July 6, 2026 · Edition #22
Every Input Is a Potential Instruction
This week the world argued, again, about whether a frontier model is too capable to let just anyone use it. In a talk I gave with Amit at AI Tour in Tel Aviv, we were making a smaller and more stubborn point, and the week proved it for us: it almost doesn't matter how smart the model is if you wire it to act on whatever it reads.
Every input an agent consumes is a potential instruction. A document. A row in a database. The output of a tool. A message from another agent. A setup step in a stranger's code repository. We tend to guard the model's brain, the training, the jailbreak filters, the export controls, because that's where the intelligence lives. But an agent isn't just a smart tool that answers questions. It's a decision-maker that reads, and then acts on what it read. And anything it reads can become a command it follows.

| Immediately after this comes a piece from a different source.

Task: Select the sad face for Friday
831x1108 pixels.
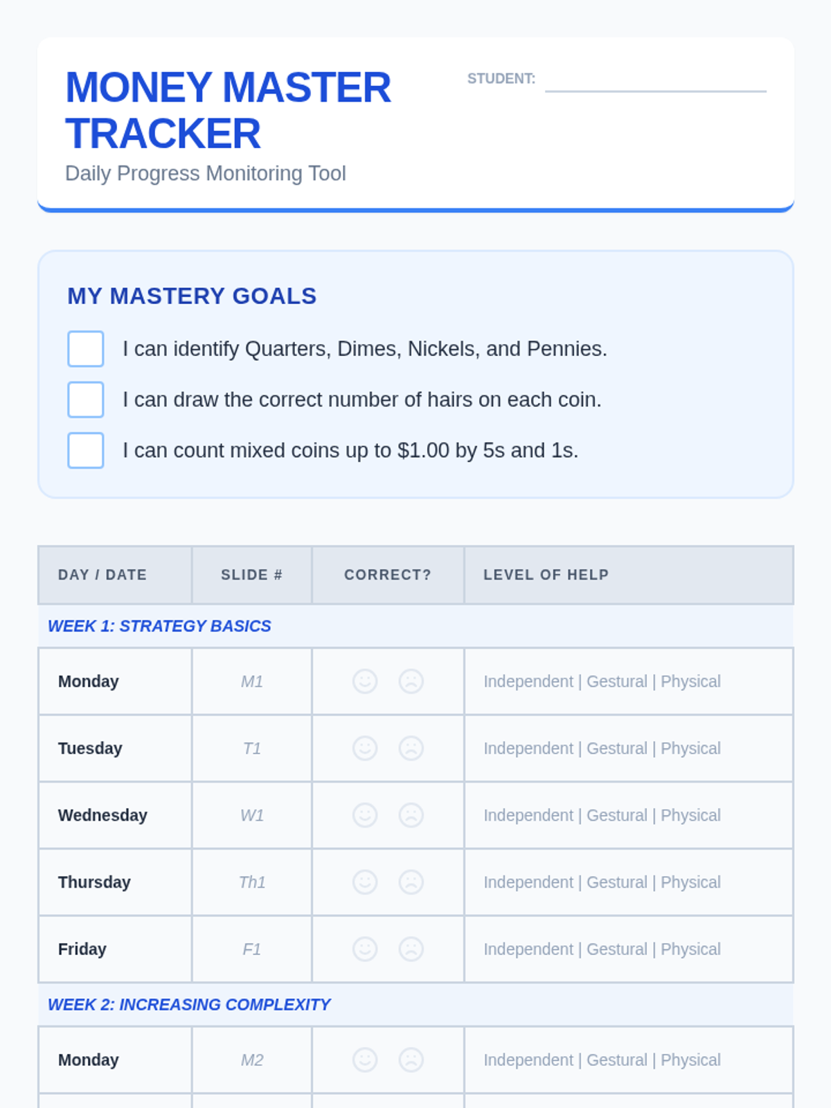Action: click(x=411, y=949)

Look at what researchers actually broke this week. Nobody needed to outsmart a frontier model. The 0DIN researchers hid instructions in an ordinary repo, and an AI coding assistant dutifully opened a shell for an attacker. Zafran didn't jailbreak Dify's model; they walked through its plumbing to reach one tenant's conversations from another. The Fable 5 saga, meanwhile, spent three weeks fortifying the one door, the model's raw capability, that neither of those attacks even knocked on.
So while the headlines add locks to the model, guard the door attackers are actually using: the input. Treat every untrusted repo, document, and tool output the way you'd treat an unknown program, because to your agent, that's exactly what it is. Defense starts at the input, not at the model. This isn't theoretical anymore. It's this week.